▶ _DATA EXCERPTS_:

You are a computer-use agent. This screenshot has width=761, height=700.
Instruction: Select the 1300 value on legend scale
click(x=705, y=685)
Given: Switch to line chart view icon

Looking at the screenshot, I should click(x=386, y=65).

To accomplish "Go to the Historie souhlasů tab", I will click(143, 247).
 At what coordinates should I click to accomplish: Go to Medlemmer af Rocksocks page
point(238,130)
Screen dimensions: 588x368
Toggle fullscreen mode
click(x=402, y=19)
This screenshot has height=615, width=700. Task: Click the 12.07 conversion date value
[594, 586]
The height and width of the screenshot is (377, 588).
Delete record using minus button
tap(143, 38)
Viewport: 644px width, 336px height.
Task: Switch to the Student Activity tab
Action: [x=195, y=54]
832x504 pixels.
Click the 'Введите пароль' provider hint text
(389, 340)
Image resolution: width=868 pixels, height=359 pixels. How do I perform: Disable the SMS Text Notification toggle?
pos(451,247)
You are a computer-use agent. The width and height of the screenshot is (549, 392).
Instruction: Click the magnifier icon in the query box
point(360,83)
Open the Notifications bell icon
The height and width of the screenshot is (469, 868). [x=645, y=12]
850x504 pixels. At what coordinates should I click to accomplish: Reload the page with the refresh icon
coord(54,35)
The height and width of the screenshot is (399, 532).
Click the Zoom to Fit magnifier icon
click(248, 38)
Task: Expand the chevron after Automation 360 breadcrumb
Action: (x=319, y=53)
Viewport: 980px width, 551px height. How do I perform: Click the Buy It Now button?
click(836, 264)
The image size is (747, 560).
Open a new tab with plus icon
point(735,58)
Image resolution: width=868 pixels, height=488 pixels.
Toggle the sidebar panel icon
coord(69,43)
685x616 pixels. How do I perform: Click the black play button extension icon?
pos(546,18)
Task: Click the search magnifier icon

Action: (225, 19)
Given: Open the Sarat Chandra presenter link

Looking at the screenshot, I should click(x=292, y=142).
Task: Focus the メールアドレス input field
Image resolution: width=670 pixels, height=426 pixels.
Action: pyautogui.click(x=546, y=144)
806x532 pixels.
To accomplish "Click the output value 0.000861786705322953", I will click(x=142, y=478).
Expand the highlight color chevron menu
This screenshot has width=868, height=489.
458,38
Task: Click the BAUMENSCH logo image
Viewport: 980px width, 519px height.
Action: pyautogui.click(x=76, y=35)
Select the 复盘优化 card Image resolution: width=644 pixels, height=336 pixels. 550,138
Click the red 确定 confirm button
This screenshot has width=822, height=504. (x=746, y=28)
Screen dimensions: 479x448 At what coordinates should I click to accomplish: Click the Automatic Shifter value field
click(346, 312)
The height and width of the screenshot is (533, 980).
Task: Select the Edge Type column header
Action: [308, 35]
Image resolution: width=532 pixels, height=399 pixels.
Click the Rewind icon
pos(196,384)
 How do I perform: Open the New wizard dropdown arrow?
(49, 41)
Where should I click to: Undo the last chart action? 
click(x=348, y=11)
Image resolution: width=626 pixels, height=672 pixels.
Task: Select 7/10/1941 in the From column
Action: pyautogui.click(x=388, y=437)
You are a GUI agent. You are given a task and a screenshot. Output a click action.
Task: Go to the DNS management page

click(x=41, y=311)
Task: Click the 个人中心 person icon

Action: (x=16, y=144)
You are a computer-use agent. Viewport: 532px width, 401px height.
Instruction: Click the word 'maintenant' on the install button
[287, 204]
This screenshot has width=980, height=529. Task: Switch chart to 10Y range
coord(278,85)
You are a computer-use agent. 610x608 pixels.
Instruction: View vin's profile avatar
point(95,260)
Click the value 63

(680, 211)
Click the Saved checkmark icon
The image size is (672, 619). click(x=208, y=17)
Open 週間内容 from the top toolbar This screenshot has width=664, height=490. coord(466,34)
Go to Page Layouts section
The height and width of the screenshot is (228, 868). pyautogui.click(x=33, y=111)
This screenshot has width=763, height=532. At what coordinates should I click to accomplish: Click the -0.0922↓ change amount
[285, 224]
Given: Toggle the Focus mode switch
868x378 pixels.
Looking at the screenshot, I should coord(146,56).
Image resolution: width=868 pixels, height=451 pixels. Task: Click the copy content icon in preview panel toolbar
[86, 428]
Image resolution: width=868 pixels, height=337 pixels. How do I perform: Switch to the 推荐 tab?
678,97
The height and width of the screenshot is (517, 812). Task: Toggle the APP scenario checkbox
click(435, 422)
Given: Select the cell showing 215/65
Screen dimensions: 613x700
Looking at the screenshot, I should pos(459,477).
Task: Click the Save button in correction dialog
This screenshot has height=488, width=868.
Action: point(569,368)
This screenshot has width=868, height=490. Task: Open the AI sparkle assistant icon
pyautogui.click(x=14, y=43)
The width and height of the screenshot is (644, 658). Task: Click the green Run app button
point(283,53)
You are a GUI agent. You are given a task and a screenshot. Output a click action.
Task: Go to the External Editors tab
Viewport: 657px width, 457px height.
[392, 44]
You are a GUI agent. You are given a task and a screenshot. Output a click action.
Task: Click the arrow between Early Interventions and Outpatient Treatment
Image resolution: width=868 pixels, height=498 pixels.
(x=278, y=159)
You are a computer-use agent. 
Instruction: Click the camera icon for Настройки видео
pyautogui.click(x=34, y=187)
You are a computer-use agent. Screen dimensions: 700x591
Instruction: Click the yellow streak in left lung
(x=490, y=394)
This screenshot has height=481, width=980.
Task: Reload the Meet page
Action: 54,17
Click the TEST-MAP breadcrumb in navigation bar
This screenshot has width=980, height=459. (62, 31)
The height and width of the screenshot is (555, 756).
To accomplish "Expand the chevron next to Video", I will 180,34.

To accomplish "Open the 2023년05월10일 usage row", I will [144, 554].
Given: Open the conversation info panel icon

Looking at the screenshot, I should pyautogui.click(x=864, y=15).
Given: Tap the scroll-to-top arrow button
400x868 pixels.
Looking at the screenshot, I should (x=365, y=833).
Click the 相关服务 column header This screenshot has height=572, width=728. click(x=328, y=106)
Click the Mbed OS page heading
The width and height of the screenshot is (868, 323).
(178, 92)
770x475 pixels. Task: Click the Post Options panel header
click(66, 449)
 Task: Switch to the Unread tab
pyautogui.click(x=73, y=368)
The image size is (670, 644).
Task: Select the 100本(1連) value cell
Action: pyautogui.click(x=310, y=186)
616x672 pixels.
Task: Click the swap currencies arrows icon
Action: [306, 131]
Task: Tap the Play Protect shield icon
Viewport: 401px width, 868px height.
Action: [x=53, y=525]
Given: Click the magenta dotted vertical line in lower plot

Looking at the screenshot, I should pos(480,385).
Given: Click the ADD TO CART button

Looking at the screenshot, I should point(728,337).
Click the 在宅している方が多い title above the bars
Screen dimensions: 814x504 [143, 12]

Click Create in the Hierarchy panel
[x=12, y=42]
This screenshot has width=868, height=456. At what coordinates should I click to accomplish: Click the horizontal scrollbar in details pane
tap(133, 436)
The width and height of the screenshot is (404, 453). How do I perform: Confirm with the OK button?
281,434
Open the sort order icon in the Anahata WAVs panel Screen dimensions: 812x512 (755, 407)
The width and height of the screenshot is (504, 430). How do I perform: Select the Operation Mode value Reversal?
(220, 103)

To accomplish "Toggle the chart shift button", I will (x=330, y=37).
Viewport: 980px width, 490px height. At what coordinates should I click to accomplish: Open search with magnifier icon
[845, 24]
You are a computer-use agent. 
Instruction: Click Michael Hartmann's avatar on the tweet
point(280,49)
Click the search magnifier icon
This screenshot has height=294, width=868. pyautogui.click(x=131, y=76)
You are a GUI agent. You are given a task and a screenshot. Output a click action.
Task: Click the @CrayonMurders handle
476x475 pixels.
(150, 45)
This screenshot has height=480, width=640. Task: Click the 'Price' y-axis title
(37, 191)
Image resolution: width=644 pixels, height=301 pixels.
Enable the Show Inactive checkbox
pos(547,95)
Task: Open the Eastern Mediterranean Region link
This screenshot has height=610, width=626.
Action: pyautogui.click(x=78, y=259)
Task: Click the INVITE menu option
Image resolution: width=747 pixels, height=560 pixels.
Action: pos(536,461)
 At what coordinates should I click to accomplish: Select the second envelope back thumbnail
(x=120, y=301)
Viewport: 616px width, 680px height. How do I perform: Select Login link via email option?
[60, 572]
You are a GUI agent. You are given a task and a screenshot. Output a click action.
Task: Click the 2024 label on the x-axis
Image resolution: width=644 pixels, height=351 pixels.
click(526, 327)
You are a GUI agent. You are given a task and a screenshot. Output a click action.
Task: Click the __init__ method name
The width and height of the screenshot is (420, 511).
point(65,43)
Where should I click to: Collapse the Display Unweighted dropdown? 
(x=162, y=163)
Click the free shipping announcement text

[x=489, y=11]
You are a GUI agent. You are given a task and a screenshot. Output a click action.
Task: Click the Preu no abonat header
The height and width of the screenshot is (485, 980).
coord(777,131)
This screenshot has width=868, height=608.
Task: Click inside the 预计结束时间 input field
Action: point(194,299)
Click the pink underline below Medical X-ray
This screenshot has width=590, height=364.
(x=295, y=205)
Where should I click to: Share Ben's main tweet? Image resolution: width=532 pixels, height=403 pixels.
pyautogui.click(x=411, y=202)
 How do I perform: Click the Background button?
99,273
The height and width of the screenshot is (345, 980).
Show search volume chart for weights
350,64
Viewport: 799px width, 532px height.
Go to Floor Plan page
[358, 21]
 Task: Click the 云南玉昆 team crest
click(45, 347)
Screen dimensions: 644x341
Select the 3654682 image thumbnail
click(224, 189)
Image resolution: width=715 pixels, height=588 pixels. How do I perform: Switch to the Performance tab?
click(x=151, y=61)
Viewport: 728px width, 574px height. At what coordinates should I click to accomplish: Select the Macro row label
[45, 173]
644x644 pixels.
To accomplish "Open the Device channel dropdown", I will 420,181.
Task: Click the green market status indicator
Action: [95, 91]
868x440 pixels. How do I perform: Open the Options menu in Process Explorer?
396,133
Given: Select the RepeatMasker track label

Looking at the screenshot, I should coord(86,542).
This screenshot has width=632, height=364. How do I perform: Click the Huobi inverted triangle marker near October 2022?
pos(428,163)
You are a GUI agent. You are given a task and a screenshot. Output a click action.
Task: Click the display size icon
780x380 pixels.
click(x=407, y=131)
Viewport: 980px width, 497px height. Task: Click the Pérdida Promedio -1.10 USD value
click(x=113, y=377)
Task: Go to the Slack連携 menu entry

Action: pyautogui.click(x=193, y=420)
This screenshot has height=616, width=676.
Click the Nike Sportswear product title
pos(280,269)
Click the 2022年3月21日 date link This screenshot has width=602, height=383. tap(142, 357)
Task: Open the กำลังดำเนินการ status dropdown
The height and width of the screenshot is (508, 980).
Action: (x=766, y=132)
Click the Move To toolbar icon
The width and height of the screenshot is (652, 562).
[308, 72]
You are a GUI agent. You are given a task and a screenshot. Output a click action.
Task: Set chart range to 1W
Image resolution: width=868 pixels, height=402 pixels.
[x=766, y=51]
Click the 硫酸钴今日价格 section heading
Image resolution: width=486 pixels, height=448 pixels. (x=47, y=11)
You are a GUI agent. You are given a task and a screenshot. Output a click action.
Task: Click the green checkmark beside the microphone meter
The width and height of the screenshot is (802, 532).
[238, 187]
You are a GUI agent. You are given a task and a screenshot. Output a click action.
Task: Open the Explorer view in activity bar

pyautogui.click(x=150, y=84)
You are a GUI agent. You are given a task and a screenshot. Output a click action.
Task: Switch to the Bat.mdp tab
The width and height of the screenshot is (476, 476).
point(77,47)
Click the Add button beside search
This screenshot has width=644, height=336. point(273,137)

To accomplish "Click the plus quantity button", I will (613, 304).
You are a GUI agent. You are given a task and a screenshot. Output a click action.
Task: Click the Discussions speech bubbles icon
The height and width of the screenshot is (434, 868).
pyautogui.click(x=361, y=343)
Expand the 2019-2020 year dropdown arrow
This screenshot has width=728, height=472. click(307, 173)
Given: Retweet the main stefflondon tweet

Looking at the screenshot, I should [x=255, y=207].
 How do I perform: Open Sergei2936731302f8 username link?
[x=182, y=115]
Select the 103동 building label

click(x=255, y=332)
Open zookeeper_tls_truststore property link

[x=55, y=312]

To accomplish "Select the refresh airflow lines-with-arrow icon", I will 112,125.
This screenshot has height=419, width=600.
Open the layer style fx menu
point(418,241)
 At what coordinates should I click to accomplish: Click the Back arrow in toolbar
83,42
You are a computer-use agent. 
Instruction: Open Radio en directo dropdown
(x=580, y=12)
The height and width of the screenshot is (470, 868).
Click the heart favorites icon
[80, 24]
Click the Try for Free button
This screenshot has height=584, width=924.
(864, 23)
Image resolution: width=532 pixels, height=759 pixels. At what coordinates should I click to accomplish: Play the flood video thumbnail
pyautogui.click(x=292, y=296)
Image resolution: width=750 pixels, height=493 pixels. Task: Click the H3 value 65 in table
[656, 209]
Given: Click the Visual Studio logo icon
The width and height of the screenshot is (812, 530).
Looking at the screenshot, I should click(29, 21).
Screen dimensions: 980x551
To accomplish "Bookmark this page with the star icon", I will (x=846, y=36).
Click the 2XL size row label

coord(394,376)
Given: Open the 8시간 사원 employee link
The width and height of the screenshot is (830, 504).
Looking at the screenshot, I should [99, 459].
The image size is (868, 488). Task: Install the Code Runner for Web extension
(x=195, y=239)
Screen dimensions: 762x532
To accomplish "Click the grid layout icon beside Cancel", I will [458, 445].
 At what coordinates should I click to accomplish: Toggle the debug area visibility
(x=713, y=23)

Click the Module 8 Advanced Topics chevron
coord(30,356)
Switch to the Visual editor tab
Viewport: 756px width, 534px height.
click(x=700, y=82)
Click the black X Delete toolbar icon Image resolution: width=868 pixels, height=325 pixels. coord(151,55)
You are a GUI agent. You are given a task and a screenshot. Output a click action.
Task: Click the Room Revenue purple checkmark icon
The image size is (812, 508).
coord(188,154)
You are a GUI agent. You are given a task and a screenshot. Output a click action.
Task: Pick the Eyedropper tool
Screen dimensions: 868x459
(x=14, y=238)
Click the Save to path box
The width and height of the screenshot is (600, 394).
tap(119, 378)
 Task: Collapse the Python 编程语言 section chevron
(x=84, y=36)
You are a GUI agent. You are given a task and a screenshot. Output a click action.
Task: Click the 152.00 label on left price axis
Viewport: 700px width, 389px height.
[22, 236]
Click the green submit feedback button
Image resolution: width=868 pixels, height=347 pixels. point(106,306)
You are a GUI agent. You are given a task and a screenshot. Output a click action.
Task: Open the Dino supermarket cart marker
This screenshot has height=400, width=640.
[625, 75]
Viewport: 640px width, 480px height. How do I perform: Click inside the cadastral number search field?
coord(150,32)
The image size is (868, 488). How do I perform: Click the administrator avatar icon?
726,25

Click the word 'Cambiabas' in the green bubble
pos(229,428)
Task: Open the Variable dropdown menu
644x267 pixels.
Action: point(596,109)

▶ _WHAT YOU SHOULD DO_: Copy, from the material, each line that holds the string "logo".

▶ _WORKED SOLUTION_:
Task: Click the BAUMENSCH logo image
Given: Click the Visual Studio logo icon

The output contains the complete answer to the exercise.